As a photographer, you are always searching for the perfect light to make your subject look as natural and evenly lit as possible.  In a perfect world this lighting would come from the sun on an overcast day, giving you enough light to use a low ISO with the shutter speed and aperture of your choice, but also having the thin layer of clouds there to diffuse the light perfectly around your subject.  But alas, we do not live in a perfectly overcast world (ok unless you live in Seattle) and sometimes we need to enlist the help of artificial light.

Artificial light can come from a number of sources including strobes, speedlites, or even a table lamp.  For the purpose of this blog post, I’ll be talking about speedlites, how valuable they are, their flexibility, and their accessibility on various budgets.  Below shows my 7D photographing onions with the pop-up flash.  (NOTE:  all images of the onions were shot using a tripod at ISO 400, f/4.0, 1/60 second with the only difference coming from the flash itself. Click on any image to view it larger in a new tab.)

Here is the resulting image.

So it’s not terrible but definitely not great.  You’ll notice the flash wasn’t powerful enough to light the whole scene, and since it was pointed directly at the subject you can also see a hot spot of light on the red onion.  Some may say if you shoot in RAW you can easily adjust the exposure in post processing, which is correct, BUT doing so will usually end in adding noise to your final result.  So, how about we add a 580 EXII to the equation with the flash pointed directly at the subject.

Better.  The external flash allowed for higher power lighting the scene a bit more as well as the ability for more flexibility if you were to choose to use it in manual (for the purpose of this blog I set the flash to the auto setting of ETTL).  However, having the flash fired directly at the onions it still caused hot spots on the reflective skin as well as fairly deep shadows, so let’s try bouncing the light off of my white ceiling.

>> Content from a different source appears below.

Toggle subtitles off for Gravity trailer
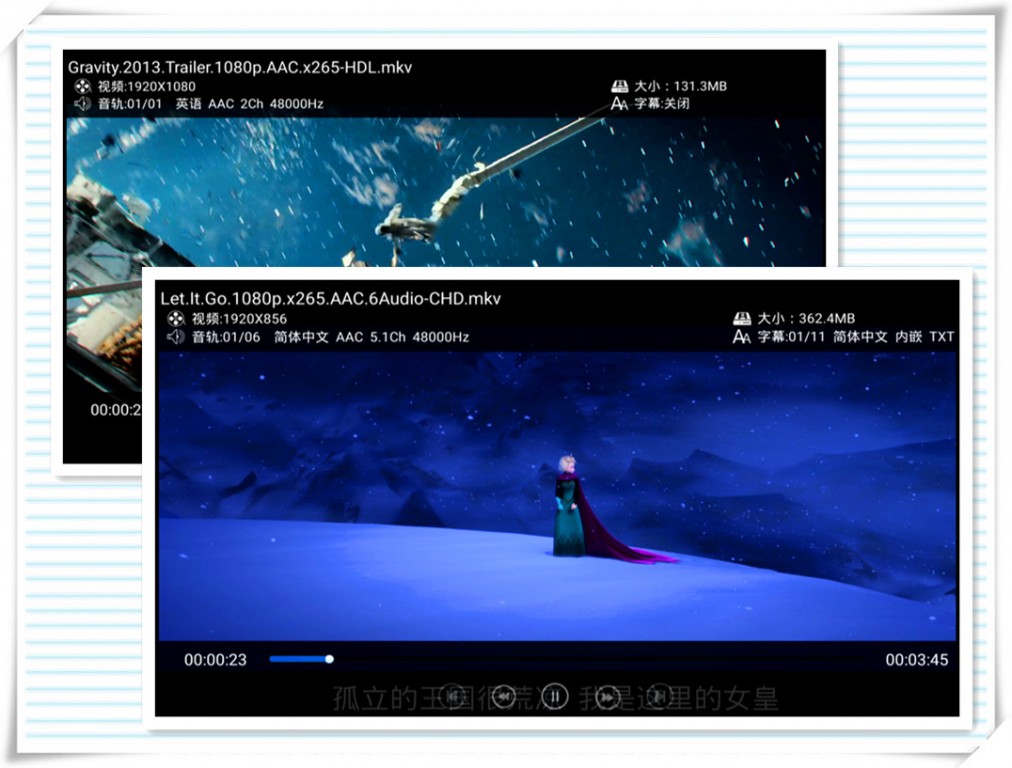 point(663,104)
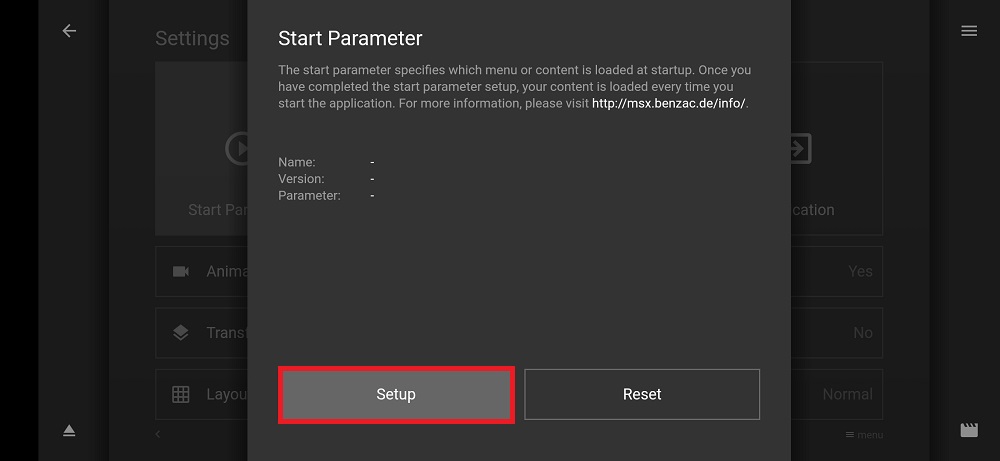Click the Animations camera icon

[180, 272]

Much better!  With the flash pointed straight up, the light was fired directly up at the white ceiling. But I also utilized the built in bounce card to reflect some of the light forward to give some front light to the onions as well as the top light that came from the flash spilling down off the ceiling.  What if you have a speedlite that does not have a built in flash card?  That’s no problem a piece of folded computer paper and a rubber band can’t fix!  See this technique utilized below on my smaller 430 EXII flash.

If you were really picky, there are a few things you could do with off camera flashes/strobes, soft boxes, and/or reflectors to make this even better, but for the sake of this post and using only and on camera speedlite…this is pretty good.

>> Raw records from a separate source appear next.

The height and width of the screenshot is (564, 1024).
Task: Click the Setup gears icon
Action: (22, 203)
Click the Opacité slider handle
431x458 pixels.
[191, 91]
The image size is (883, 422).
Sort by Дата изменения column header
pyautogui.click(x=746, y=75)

The key to good lighting with a speedlite is to first understand the settings (a lot of information that can be different for each flash making it too much info for this post, but always make sure you read your manuals).  Then understanding how to use different surfaces and techniques to bounce and diffuse light.  Most of the time light colored ceilings and walls work great for bouncers, but what happens if you are somewhere with high or dark ceilings/walls?  In that situation it is best to point your speedlite more directly towards your subject; however, also utilizing a flash mounted diffuser.  There are many such diffusers out there, but I have found Gary Fong diffusers to give the best quality of light.  And now with their new collapsible Lightsphere, you do not have to sacrifice as much of your bag space!

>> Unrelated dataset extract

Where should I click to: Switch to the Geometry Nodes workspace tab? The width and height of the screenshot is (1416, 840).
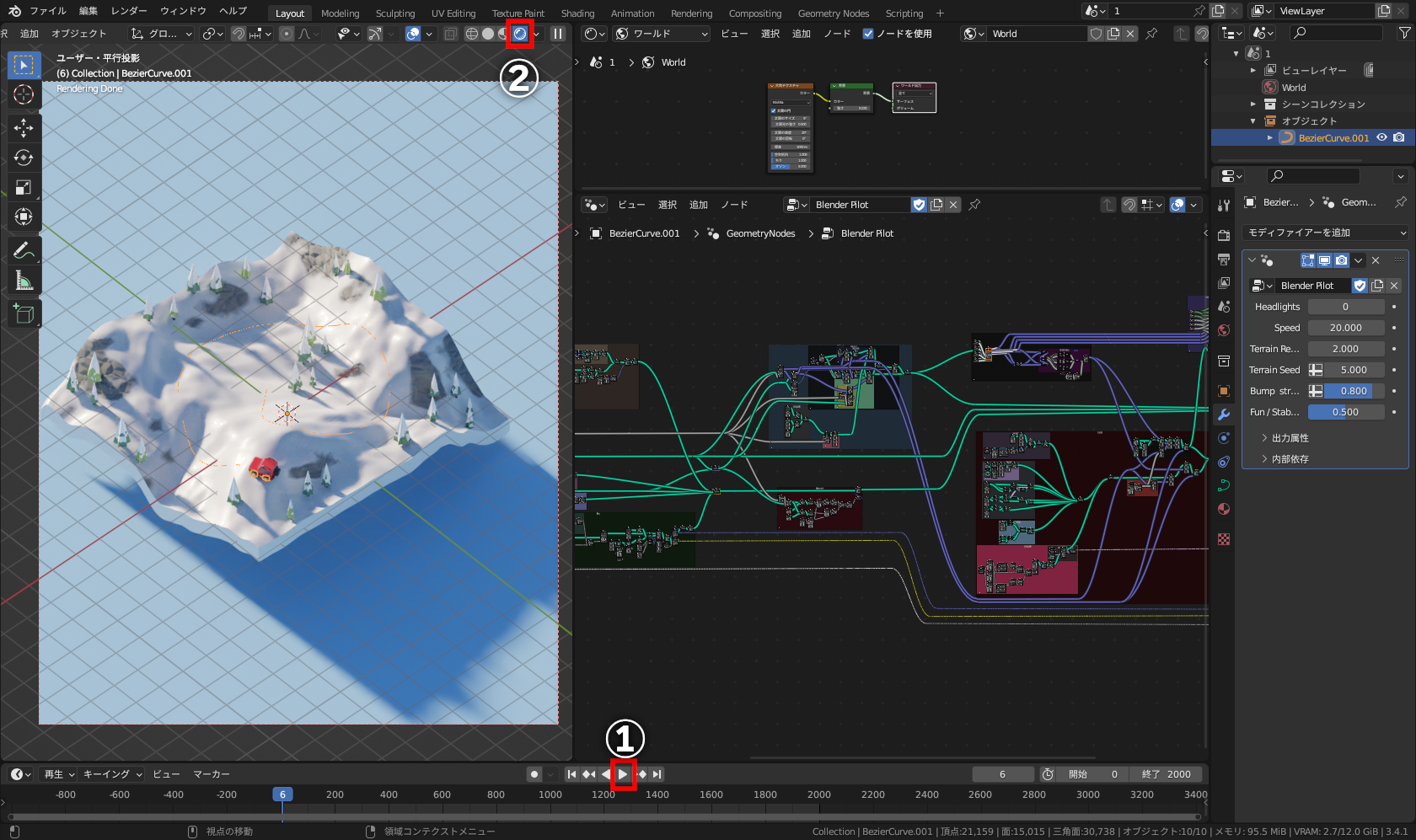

There are all kinds of external flashes out there ranging from about $100 to over $1,000.  Don’t be discouraged if your budget is tight!  Often times for personal use you do not need the higher end flashes with extensive power and battery life.  My best suggestion is to think about what you want in regards to ability to shoot in a variety of settings.  If at all possible find one with at least a tilting head so you can have some flexibility in bouncing light.  Then go for it!  Most online photography stores (ie Adorama and B&H) have very good return policies.  If you buy a flash, test it out and don’t like the results, exchange it!  You never know until you try.  Happy shooting!